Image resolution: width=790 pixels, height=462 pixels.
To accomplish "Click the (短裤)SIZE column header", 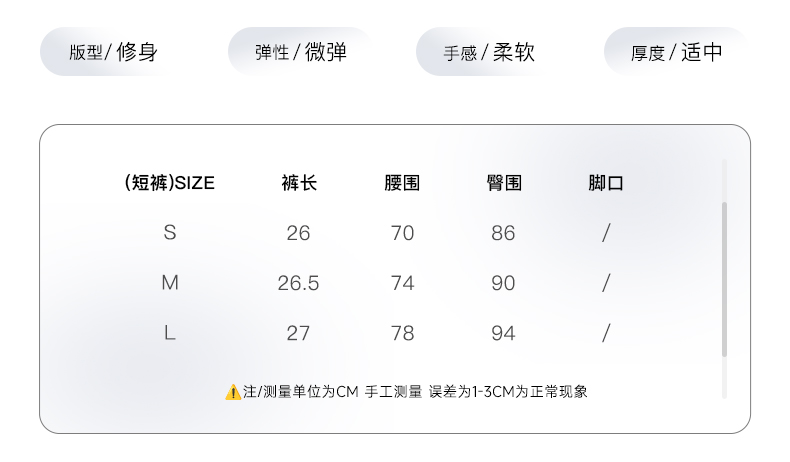I will (169, 183).
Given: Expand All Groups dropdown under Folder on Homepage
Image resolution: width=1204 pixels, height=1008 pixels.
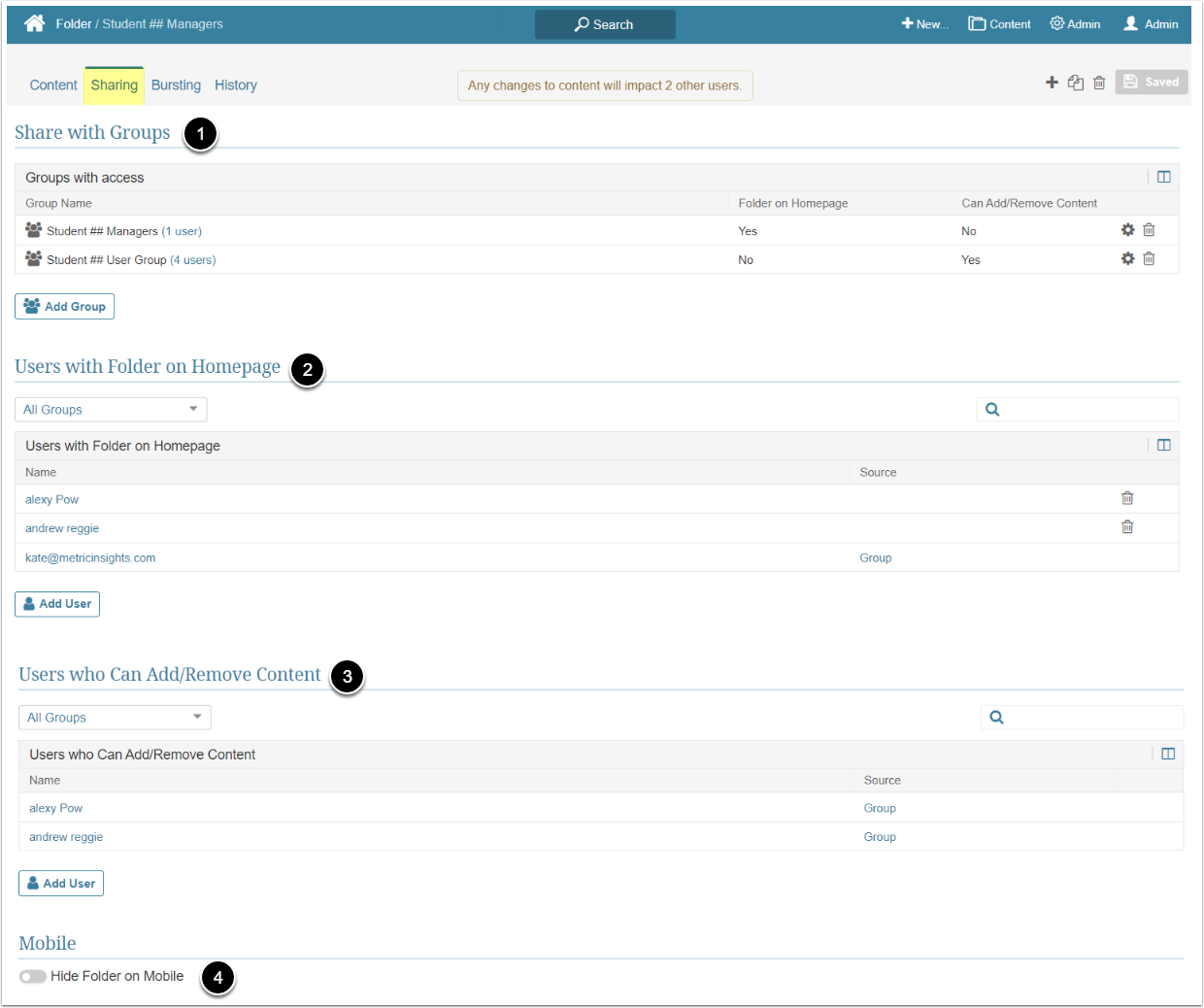Looking at the screenshot, I should (x=111, y=410).
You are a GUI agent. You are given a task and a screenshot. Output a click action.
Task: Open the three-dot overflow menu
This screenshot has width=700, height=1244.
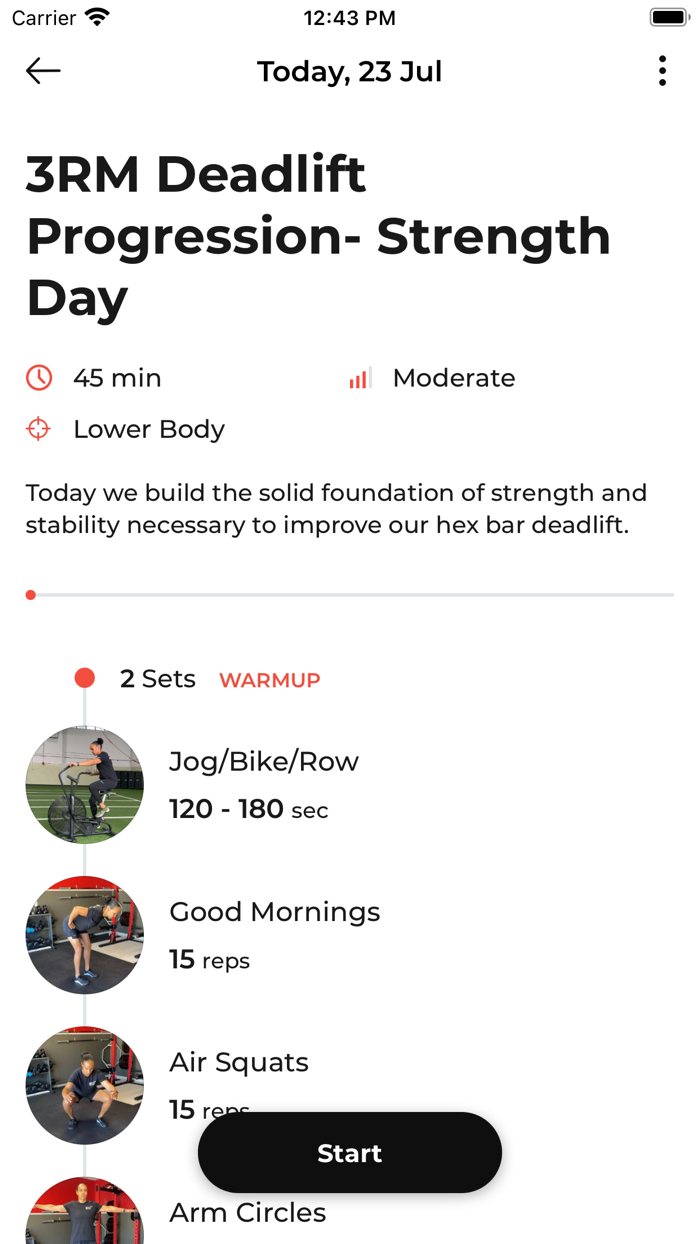coord(662,71)
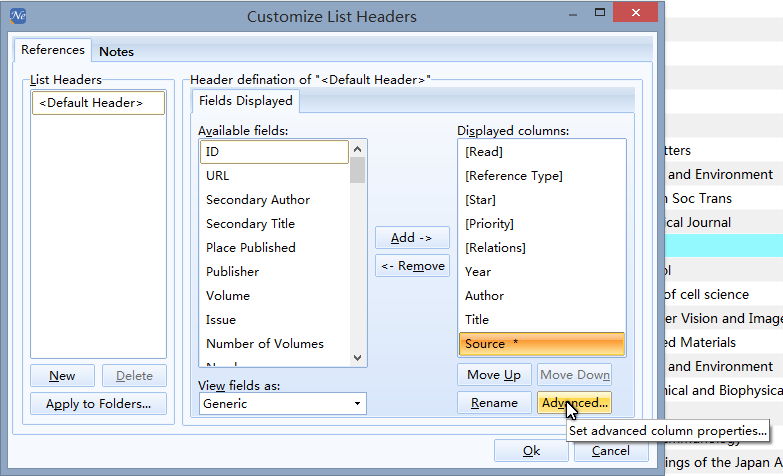Switch to the Notes tab
This screenshot has width=783, height=476.
(x=116, y=51)
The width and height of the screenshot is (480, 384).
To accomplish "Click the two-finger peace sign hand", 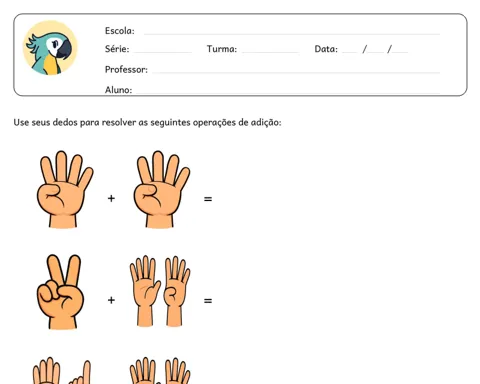I will [60, 292].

● ● ●

■ Try it:
Write down exactly what the lines above say, from the line holding "You are a GUI" through the line holding "The width and", and nothing more. Do not copy the pictures.

■ Completed exercise:
You are a GUI agent. You are given a task and a screenshot. Output a click action.
Task: Open the three-dot overflow menu
This screenshot has width=700, height=1244.
coord(662,71)
Switch to the Notes tab
This screenshot has width=783, height=476.
(x=116, y=51)
The width and height of the screenshot is (480, 384).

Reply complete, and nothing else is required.